● **Excerpt**:

In this unit, you will learn about the NMS (Network Management System), including its hardware and software components.
You will also see how the Simple Network Management Protocol (SNMP) and Remote Monitoring (RMON) are used to effectively manage a network.

After completing this unit, you should be able to:

• Identify the functions of an NMS.
  
  
• Identify the components of an NMS.
  
  
• Recognize SNMP commands and version differences.
  
  
• List the nine RMON groups.

This unit does not address any specific Cisco objectives. However, it does provide background information that is essential for the CCNA exam.
In the course index, questions about background information are indicated with the abbreviation BCK and a short description of the question subject matter.

Topic 3.1: Network Management System

*Complex Networks
When networks expand and subnetworks are created with segmentation, management of the network becomes more complex. This situation is compounded when the subnetworks do not use the same protocols, for example, Ethernet and Token Ring.

*Network Management Systems
NMSs (Network Management Systems) were developed to simplify network management. An NMS automates many of the routine network management tasks that would otherwise be complicated and tedious.

Topic 3.1.1: NMS Functions

*Management Functions
The ISO has defined a network management model containing five categories of management functions. These categories are:

• Performance management
• Configuration management
• Accounting management
• Fault management
• Security management

*Performance Management
Performance management measures network performance and maintains the desired level of performance. Examples of elements that fall under performance management include bandwidth utilization, response times, and network throughput.

*Configuration Management
Configuration management keeps track of network configuration information such as the operating system used, the type of interface, and the software used by the network. This information is kept in databases that can provide clues for problem resolution.

*Accounting Management
Accounting management regulates network utilization. This function allows the administrator to measure resource utilization and set usage quotas. Accounting management is used to provide fair and optimal resource utilization across the NMS.

*Fault Management
Fault management detects, logs, and tries to fix network problems. This is the most commonly used function in the ISO network management model, since network problems can cause downtime and loss of productivity.

● **Work instructions**:
Retype the portion of the network management unit starting at "In this unit, you" and ending at "and version differences.", word for word.

Entries for locating text and elements
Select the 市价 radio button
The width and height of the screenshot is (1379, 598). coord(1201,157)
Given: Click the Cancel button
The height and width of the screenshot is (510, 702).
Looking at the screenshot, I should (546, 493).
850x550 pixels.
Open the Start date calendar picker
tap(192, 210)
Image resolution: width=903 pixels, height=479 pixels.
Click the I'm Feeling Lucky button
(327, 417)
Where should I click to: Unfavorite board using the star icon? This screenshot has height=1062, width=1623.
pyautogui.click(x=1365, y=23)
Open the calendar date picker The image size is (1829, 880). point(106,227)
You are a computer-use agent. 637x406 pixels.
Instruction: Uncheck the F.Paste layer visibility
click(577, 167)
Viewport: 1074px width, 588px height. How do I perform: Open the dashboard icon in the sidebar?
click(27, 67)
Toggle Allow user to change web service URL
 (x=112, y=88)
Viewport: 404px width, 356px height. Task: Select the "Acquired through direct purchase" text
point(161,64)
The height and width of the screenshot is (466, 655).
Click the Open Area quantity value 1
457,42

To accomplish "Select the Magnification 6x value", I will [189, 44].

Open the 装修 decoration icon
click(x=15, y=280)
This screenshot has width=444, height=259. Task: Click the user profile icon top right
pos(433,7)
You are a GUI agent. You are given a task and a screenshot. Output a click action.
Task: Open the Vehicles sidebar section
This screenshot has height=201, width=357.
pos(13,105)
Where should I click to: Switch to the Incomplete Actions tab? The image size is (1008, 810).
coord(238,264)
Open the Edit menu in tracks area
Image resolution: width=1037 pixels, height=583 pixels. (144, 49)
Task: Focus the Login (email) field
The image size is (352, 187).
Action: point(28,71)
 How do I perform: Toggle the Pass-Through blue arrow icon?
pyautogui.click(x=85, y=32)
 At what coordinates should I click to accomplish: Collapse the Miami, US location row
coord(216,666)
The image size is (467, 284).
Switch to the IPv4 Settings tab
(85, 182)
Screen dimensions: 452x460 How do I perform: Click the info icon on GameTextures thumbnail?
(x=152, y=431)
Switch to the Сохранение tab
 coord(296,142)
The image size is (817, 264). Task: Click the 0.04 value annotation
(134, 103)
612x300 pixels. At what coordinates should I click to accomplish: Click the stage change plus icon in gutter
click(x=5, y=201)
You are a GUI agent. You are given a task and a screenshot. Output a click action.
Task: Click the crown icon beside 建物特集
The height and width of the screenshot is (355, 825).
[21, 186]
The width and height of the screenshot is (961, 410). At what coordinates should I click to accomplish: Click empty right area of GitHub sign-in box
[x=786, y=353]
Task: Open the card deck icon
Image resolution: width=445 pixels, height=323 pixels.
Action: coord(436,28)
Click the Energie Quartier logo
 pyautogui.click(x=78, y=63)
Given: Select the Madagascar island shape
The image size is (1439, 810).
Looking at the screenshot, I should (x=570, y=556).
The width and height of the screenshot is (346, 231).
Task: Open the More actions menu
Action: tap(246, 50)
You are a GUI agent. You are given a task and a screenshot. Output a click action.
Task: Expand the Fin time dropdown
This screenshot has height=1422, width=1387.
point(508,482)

● **Completed task**:
In this unit, you will learn about the NMS (Network Management System), including its hardware and software components.
You will also see how the Simple Network Management Protocol (SNMP) and Remote Monitoring (RMON) are used to effectively manage a network.

After completing this unit, you should be able to:

• Identify the functions of an NMS.
  
  
• Identify the components of an NMS.
  
  
• Recognize SNMP commands and version differences.